Exploratory Series: Archaeology and HPC
Running from boulders, jumping across chasms, defeating villains while simultaneously finding ancient and mysterious artifacts—this is archaeology. Except, that’s not quite true. These are common misconceptions people tend to have about the field, and they can drive any hard-working archaeologist insane. In much the same vein, people, including archaeologists, often have misconceptions about high-performance computing—big computers doing complex calculations that are only useful in fields like astrophysics, computer science, or mechanical engineering. But high-performance computing (HPC) is not just for these traditional fields. In fact, HPC has already proven to be a potent tool for archaeologists, and will only continue to be used more and more in a variety of ways.
We live in a world of Big Data. Our human drive for discovery—to capture and record, to analyze and make sense of the world—has led us to collect massive amounts of data, and archaeologists are no exception. From satellite imaging and LiDAR scanning to 3D reconstruction and agent-based modeling, archaeologists capture and produce data in droves. And without HPC, all this data would go to waste.

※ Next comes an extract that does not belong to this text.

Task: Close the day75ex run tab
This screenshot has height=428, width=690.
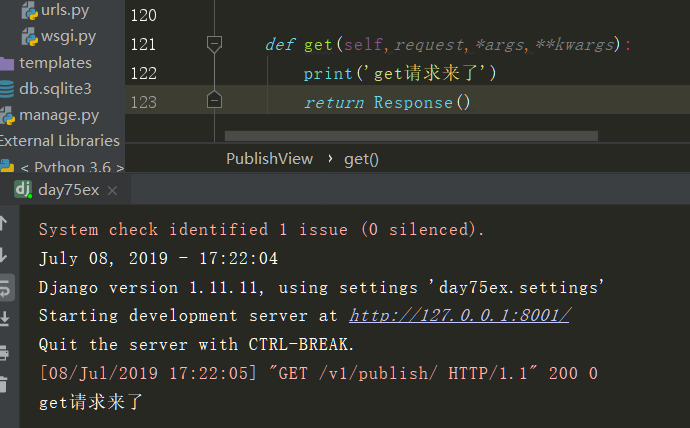Action: point(112,191)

High-performance computing refers to the use of powerful computers and advanced software tools to perform complex calculations and simulations that would be difficult or impossible using conventional computing resources. HPC can offer significant benefits for a wide range of applications. Some general benefits of HPC that archaeologists can exploit include:
-Improved speed and efficiency: HPC allows users to perform calculations and simulations much faster than on a regular desktop computer or laptop. This lets users complete tasks quickly, save time and money, and make more informed decisions.
-Ability to handle large datasets: HPC can process and analyze large amounts of data more efficiently than conventional computers, which is becoming increasingly necessary within archaeology.
-Flexibility and scalability: When running on HPC, users can scale to much larger problem sizes and configurations. HPC resources now also include purpose-built accelerator technologies such as GPUs for modern compute-intensive workloads, allowing archaeologists to get the most out of their data.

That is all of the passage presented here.